Usually, the global image manipulations used to study eye movement control involve obscuring or removing the stimulus for an extended period of time. Sometimes participants are given a brief view of part of the text or of the scene before it is removed from view (Rayner et al., 2003, 2009). The results of these studies suggest that saccades are under cognitive control in both tasks. Another technique, called the stimulus onset delay (SOD) paradigm, involves covering all or part of the visual stimulus with a mask during predefined saccades, so that when the next fixation begins the stimulus is not visible. The mask remains on screen for a predetermined and varied delay and is then removed so that the stimulus again becomes visible. The SOD paradigm thus simulates processing difficulty in a manner that is precisely controlled and easily applied to a variety of different visual tasks. This paradigm has been employed to study eye movement control in both reading (Rayner and Pollatsek, 1981; Morrison, 1984; Dambacher et al., 2013) and scene processing (Henderson and Pierce, 2008; Henderson and Smith, 2009). The SOD paradigm has also been used to compare reading and scene viewing directly (Nuthmann and Henderson, 2012; Luke et al., 2013), and equivalent effects of delay duration on fixation durations were observed in both tasks, strongly suggesting that reading and scene viewing share a common mechanism for the control of fixation duration.
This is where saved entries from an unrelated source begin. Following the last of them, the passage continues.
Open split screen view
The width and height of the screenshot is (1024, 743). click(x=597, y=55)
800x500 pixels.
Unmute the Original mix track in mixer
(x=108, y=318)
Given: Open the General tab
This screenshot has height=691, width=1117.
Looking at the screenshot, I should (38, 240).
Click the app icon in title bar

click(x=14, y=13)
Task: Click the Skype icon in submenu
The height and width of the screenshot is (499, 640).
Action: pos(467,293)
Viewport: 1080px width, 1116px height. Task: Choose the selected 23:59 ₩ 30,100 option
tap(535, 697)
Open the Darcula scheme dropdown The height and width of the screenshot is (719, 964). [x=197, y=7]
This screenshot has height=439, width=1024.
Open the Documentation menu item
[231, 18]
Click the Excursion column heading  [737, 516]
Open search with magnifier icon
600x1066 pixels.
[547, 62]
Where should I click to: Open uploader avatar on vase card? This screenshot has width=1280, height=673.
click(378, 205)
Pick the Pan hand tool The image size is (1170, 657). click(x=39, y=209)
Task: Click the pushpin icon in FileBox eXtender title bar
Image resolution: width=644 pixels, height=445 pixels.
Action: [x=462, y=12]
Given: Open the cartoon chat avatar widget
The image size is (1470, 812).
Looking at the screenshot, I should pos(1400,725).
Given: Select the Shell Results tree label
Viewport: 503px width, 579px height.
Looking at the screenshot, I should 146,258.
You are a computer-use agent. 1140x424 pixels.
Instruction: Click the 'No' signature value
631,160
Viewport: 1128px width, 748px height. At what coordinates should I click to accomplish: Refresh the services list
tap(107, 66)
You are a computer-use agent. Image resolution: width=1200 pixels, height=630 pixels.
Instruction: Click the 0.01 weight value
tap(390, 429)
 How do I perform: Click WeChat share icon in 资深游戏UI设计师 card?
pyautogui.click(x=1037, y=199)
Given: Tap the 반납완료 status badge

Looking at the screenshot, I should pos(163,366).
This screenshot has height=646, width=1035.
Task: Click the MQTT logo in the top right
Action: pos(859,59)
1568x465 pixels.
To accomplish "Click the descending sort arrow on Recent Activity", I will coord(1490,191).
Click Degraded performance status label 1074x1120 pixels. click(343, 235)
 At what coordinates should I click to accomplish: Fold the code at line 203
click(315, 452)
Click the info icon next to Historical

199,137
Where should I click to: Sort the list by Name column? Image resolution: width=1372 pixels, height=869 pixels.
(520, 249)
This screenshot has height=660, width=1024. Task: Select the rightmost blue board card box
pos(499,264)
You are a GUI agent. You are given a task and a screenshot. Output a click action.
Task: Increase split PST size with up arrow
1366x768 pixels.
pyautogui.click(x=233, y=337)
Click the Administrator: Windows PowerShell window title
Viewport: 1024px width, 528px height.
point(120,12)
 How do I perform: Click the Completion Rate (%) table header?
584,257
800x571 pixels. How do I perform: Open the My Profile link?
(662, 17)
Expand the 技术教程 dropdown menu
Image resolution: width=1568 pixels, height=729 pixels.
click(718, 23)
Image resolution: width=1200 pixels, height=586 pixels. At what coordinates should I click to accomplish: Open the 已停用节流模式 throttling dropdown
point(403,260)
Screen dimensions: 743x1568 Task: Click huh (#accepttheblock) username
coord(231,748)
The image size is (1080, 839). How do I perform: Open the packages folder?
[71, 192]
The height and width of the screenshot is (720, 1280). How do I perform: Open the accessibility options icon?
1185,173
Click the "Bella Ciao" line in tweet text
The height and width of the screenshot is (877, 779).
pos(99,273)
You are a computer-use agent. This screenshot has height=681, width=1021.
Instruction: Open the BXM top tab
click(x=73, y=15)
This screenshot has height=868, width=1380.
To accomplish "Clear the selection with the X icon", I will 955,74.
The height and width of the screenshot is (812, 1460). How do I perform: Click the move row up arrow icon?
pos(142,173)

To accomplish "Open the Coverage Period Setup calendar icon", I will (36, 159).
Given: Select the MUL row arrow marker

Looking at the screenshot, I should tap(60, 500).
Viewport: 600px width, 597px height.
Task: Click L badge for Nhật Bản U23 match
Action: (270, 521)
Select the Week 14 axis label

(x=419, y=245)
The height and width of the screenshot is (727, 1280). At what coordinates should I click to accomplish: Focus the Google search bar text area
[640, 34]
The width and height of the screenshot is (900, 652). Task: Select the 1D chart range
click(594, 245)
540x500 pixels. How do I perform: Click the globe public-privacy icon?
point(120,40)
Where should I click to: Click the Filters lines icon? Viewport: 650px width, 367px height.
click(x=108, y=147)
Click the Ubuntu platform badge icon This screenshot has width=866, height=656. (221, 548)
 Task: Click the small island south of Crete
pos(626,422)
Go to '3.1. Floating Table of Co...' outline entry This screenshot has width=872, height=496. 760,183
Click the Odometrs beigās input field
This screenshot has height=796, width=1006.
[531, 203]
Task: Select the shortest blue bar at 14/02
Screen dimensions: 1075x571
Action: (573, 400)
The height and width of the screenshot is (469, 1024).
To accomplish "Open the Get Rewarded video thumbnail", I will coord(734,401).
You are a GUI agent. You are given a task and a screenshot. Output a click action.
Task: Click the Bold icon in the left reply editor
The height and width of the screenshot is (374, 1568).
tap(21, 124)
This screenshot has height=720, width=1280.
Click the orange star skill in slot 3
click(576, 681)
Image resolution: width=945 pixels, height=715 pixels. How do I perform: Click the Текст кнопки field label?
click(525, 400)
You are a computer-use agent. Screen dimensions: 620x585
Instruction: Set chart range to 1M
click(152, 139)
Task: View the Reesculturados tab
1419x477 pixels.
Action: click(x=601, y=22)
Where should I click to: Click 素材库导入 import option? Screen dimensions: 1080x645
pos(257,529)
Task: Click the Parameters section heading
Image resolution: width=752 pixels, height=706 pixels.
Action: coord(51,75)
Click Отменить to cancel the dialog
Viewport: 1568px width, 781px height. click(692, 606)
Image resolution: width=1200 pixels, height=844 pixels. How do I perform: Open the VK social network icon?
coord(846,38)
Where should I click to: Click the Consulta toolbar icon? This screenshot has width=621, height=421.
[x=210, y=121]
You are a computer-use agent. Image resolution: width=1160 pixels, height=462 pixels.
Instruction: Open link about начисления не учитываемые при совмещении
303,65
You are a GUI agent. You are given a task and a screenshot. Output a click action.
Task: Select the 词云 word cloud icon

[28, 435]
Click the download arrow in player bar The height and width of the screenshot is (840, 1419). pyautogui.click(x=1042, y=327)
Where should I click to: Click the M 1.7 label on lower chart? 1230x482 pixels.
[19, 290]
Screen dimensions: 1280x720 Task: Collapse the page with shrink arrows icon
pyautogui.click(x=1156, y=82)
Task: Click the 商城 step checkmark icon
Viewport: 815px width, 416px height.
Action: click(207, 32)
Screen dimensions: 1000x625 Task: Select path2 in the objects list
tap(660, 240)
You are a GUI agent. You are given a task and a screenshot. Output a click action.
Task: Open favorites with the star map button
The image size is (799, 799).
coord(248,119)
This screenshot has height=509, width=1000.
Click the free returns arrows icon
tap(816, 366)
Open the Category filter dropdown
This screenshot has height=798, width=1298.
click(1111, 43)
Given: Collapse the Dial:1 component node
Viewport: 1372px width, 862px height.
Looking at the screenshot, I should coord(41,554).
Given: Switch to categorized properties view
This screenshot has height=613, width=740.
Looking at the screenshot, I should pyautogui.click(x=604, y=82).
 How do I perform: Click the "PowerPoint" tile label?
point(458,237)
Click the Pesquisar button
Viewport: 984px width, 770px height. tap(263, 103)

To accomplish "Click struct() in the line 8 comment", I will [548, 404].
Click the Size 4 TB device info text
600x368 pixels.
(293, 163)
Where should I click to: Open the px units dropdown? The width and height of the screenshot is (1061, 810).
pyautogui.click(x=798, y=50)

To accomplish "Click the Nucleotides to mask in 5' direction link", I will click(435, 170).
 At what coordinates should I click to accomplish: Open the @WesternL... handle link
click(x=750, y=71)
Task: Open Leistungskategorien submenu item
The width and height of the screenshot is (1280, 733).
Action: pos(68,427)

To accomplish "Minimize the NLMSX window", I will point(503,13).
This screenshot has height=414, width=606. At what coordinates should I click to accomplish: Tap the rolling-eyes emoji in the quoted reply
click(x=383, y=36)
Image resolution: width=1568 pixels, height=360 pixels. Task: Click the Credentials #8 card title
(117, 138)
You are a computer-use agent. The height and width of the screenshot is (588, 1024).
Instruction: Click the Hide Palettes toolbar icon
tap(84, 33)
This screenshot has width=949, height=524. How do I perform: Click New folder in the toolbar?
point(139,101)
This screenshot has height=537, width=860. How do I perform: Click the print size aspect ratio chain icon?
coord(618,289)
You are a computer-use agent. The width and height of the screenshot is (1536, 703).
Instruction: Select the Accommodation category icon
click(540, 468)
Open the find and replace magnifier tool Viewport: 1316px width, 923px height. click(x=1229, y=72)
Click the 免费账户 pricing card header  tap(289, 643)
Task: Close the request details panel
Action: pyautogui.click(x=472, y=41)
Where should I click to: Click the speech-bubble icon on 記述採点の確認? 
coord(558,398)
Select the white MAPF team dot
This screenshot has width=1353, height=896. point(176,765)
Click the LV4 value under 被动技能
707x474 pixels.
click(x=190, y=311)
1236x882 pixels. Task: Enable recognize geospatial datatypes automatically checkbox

The SOD paradigm typically reveals two populations of fixations: some that outlast the delay and others that do not (Henderson and Pierce, 2008; Henderson and Smith, 2009; Luke et al., 2013). The first population of fixations appear to be under cognitive control, increasing linearly with the duration of the delay, while the second population of fixations does not lengthen in response to the presence of the mask, suggesting that these fixations are not under cognitive control. Thus, direct comparisons of eye movement control in different tasks are important not only because they tell us that these tasks share a common mechanism, but also because they reveal something about the nature of that mechanism. In some models, such as E–Z reader (Reichle et al., 1998), most or all reading saccades are initiated by successful completion of some stage of lexical access, while other models such as SWIFT (Engbert et al., 2002, 2005), CRISP (Nuthmann et al., 2010; Nuthmann and Henderson, 2012), and the competition-interaction model (Yang and McConkie, 2001) delay some saccades when cognitive processing difficulty is encountered. The existence of two different populations of fixations is more consistent with the latter class of models. Exploring eye movement control across multiple tasks can help to further adjudicate between these different proposals.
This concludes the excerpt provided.